While the world has turned its attention to Ukraine, U.S. Senate Foreign Relations Committee Chairman Robert Menendez, D-New Jersey, told conference attendees, “we cannot lose sight of the threat of the Iranian regime,” as it “remains one of the few countries to vocally back Russia’s completely unprovoked and devastating invasion of Ukraine.” He decried the cooperation of tyrants in Iran and Moscow and said Iranian regime, “continues to stand by Putin in the face of truly horrific actions … leveraging its role in the talks in Vienna to again redirect attention away from the very real and immediate threat of Iran’s nuclear program.” He blamed Iran’s President Ebrahim Raisi for the ongoing crimes the regime in Tehran perpetrates against the Iranian people, a person, “who was actively involved in the forcible disappearance and extrajudicial killing of thousands of Iranian dissidents in 1998, and the brutal crackdowns against peaceful protesters.”

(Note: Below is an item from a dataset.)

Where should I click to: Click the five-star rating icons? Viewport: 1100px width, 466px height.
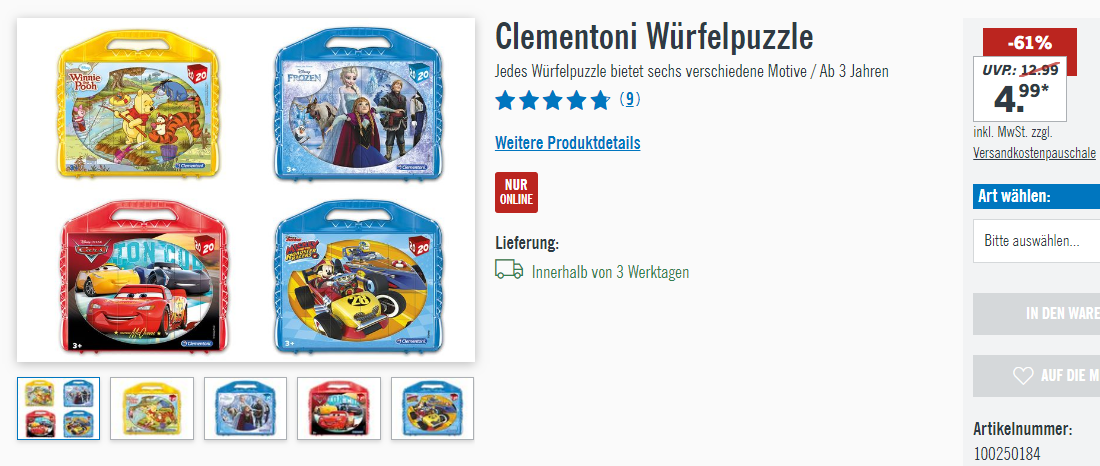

Senators, including Sen. Thom Tillis, R-North Carolina, denounced Ebrahim Raisi, “who was handpicked by the Supreme Leader, is notorious for his key role in the 1988 massacre of 30,000 political prisoners in Iran, based on a religious decree issued by the Supreme Leader against the main Iranian opposition, the MEK.” He expressed optimism about the resistance movement in Iran, “led by a strong and dedicated woman [Maryam Rajavi], they continue to be a source of inspiration for the protesters in Iran who seek to end the tyranny.”

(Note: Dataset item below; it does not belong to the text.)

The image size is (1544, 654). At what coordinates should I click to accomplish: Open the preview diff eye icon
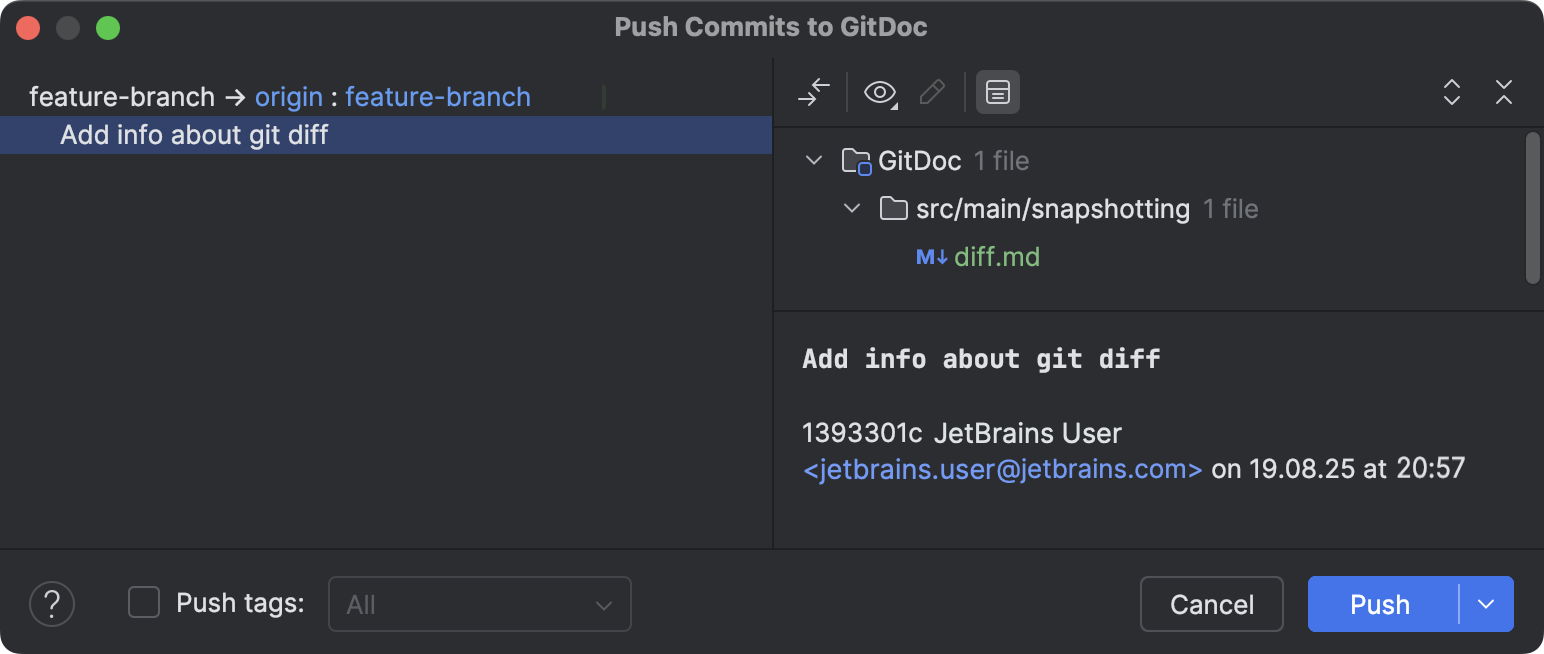click(878, 92)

Such optimism is rooted in facts. Recently, for example, Iranian authorities erected a statue of terrorist operative Qassem Soleimani. Iranian resistance units set it on fire less than 24 hours later. And pro-democracy hacktivists took control over state media broadcasts, condemning Khamenei and praising the prospect of a democratic Iran. These, and the daily protests by teachers, industry workers, students and even political prisoners, point to instability for the regime.

In a message to the conference, Sen. Jeanne Shaheen, D-New Hampshire, highlighted this resistance and said, “Since 2018, there have been eight major uprisings in Iran involving 200 cities and hundreds of thousands of people. The parallels of the decades-long struggle of the people of Iran and the recent attacks on the sovereign and democratic people of Ukraine, are inescapable realities of our time,” she added. “We are witnessing the strong resistance of the people of Ukraine against the unjust invasion of their country, a resistance that I know is well appreciated by the people of Iran,” Shaheen said.

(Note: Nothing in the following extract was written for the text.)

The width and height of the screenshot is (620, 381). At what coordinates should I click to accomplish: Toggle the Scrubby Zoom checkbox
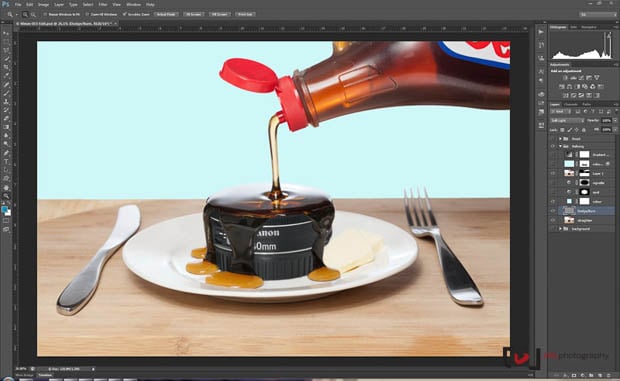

This sentiment was painfully illustrated by five Ukrainian political leaders who joined the conference live from Ukraine’s war zone. Ms. Kira Rudik, a member of the Ukrainian Parliament, urged Western democracies to impose a no-fly zone over her country, was not a surprise. But her eloquent expression of defiance resembling that of the revered World War II British Prime Minister Winston Churchill certainly was. “There is only one way that you deal with a tyrant, you fight him, you fight until the end, you fight him until the last person standing,” she said.

In July 2021, Iranian resistance leader Mrs. Rajavi predicted that “in the new era, the hostility and enmity between the Iranian regime and society will intensify.” The new era to which she referred, began with the appointment of Ebrahim Raisi as President of the Islamic Republic. Raisi’s long history of crimes and current support for the carnage in Ukraine are not disparate facts. He is not only dramatically increasing the repression of dissent and exacerbating suffering in Iran, but also fanning a new era of hostilities in the entire region.

Today, the US government must show support for the people and their resistance to tyranny — in Iran and in Ukraine. Western democracies must reinforce their role as defenders of universal human rights principles by seeing that Raisi is brought to justice before international tribunals for crimes against humanity and genocide. Such an undertaking will rob the tyrants of the diplomatic veneer they will deserve. After all, what value does diplomacy have when terrorists and pariahs are afforded diplomatic cloaks?

Meaningful pressure on tyrants signals much-needed and much-deserved support for what the Russian chess master aptly called “a global battle,” at a time when both Ukrainian and Iranian people are eager to defend democracy and freedom.